Publication date:
7 September 2017
Source:Advances in Mathematics, Volume 317
Author(s): Michael Temkin
We show that the metric structure of morphisms $f:Y\to X$ between quasi-smooth compact Berkovich curves over an algebraically closed field admits a finite combinatorial description.
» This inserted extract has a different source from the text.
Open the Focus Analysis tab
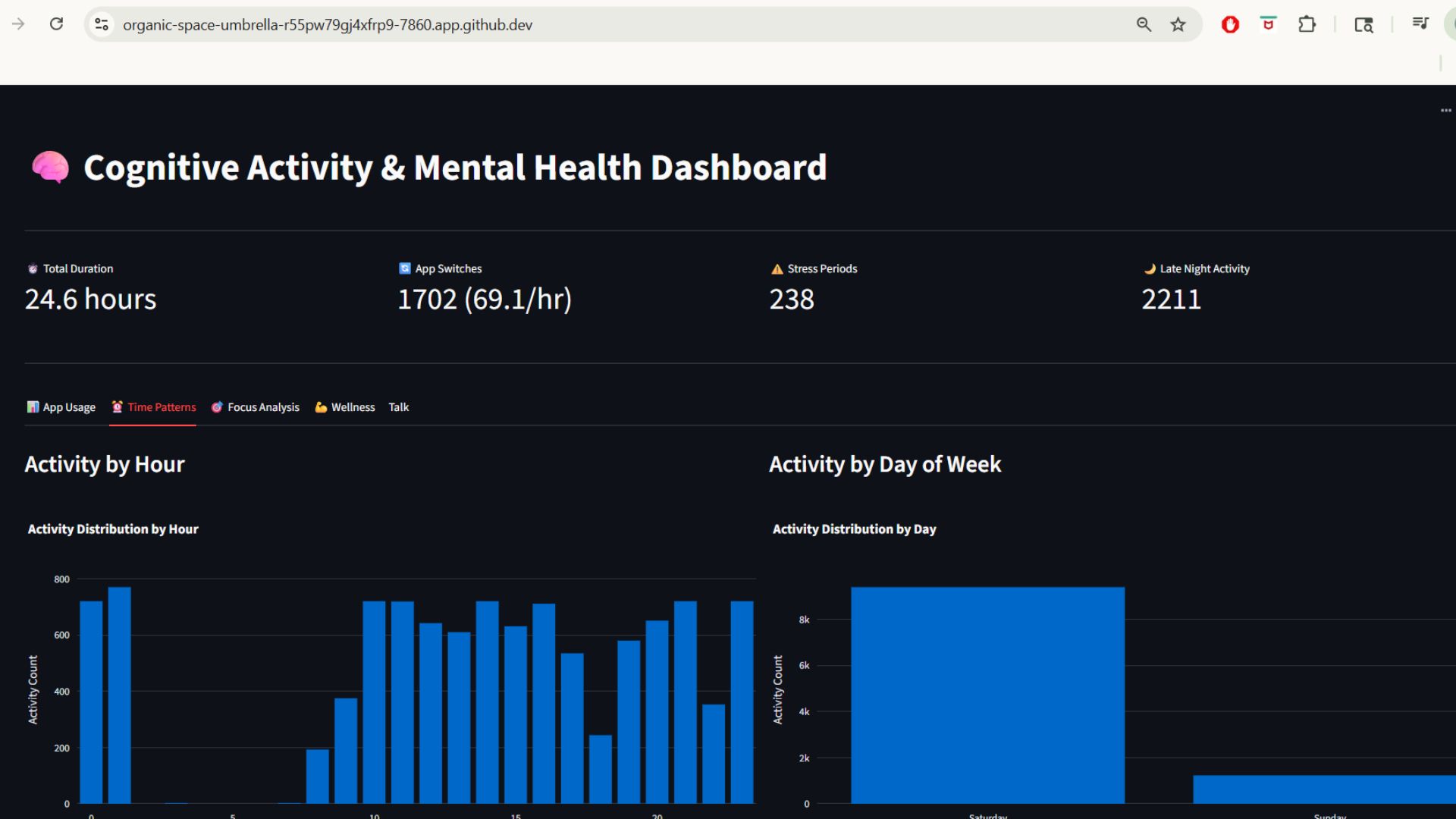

In particular, for a large enough skeleton $\mathrm{\Gamma }=({\mathrm{\Gamma }}_Y,{\mathrm{\Gamma }}_X)$ of f, the sets $N_{f,\ge n}$ of points of Y of multiplicity at least n in the fiber are radial around ${\mathrm{\Gamma }}_Y$ with the radius changing piecewise monomially along ${\mathrm{\Gamma }}_Y$. In this case, for any interval $l=[z,y]\subset Y$ connecting a point z of type 1 to the skeleton, the restriction $f{|}_l$ gives rise to a profile piecewise monomial function ${\phi }_y:[0,1]\to [0,1]$ that depends only on the type 2 point $y\in {\mathrm{\Gamma }}_Y$. In particular, the metric structure of f is determined by Γ and the family of the profile functions $\{{\phi }_y\}$ with $y\in {\mathrm{\Gamma }}_Y^{(2)}$. We prove that this family is piecewise monomial in y and naturally extends to the whole Y. In addition, we extend the classical theory of higher ramification groups to arbitrary real-valued fields and show that ${\phi }_y$ coincides with the Herbrand function of $\mathcal{H}(y)/\mathcal{H}(f(y))$. This gives a curious geometric interpretation of the Herbrand function, which also applies to non-normal and even inseparable extensions.